CONDICIÓN ESPECTRO AUTISTA: Los beneficios del trabajo en piscina para chicos con CEA (por Lucas Dambolena, coordinador El Placer de Jugar)

Por Lucas Dambolena (*). Cada vez que los niños con Condición de Espectro Autista (CEA) entran a la piscina, se genera un momento en el cual todos comparten. Allí, realizando actividades compartidas, progresa la sociabilización en el grupo.

Ellos tienen contacto no sólo con el profesor, que es su primer vínculo, sino que cuando ingresan a la piscina todas las actividades son grupales, el juego les ayuda en el aspecto cognitivo y la sociabilización.

Debo aclarar que, si bien enseñamos las actividades de educación física, nuestro primer objetivo como Fundación es la sociabilización.
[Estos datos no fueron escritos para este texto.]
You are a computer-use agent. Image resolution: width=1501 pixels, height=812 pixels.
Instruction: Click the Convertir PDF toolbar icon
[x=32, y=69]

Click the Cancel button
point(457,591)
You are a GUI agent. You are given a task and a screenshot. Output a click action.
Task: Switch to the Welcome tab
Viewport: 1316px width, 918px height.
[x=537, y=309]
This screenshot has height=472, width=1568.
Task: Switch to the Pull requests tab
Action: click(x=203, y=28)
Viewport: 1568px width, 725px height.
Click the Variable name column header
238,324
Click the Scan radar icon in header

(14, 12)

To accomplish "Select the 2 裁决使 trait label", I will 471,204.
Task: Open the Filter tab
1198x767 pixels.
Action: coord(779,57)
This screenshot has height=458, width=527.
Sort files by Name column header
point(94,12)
Nos encargamos que practiquen y entrenen, pero antes que nada apuntamos a que puedan integrarse y desenvolverse con la mayor autonomía posible. 

Con esa premisa planificamos objetivos en un año. Dentro de ese año intentamos con natación que, más allá de competir, adquieran las habilidades las técnicas de natación. Eso con el tiempo genera tonicidad en el cuerpo y es un cambio que lo vamos viendo. También en el progreso de las técnicas, los estilos, en brazadas o en patadas. En algunos podemos hacer un estilo y en otros hasta los cuatro estilos. De ahí que veamos progresos en todos, en menor o mayor medida.

A los chicos les gusta las actividades y se arman algunas sociedades. Los niños, cuando juegan, desarrollan ciertos códigos que después los trasladan a otros momentos de su vida. Entre ellos se buscan, comparten. Eso, el aspecto social, les genera satisfacciones porque tienen con quien jugar.

Muchos padres nos lo cuentan y resaltan: la motivación que les genera encontrarse con sus compañeros. Tienen ciertas rutinas que demuestran que quieren venir, no quieren faltar, y no les gusta irse. Y nosotros lo vemos en la manera de expresarse. Podemos interpretarlo porque llevamos tiempo conociéndolos, y a partir de su sonrisa y ciertos movimientos nos dicen que están felices.

Verlos jugar en la pileta y llevar adelante las actividades nos da (a todo el equipo) una satisfacción muy grande. Abordamos todos los enfoques en la actividad física, y este plus que nos dan, de querer venir con nosotros, de no querer irse, nos hace sentir que estamos ayudando mucho en lo social.

Al término del año nos pone contentos que hayan aceptado lo que les enseñamos, que estén activos con este tipo de deporte. Pero sobre todo que hayan progresado en la sociabilización a partir de esos momentos compartidos con sus pares y profesores.

(*) Coordinador de la Fundación El Placer de Jugar; Acompañante Terapéutico y estudiante de Educación Física. 29 años.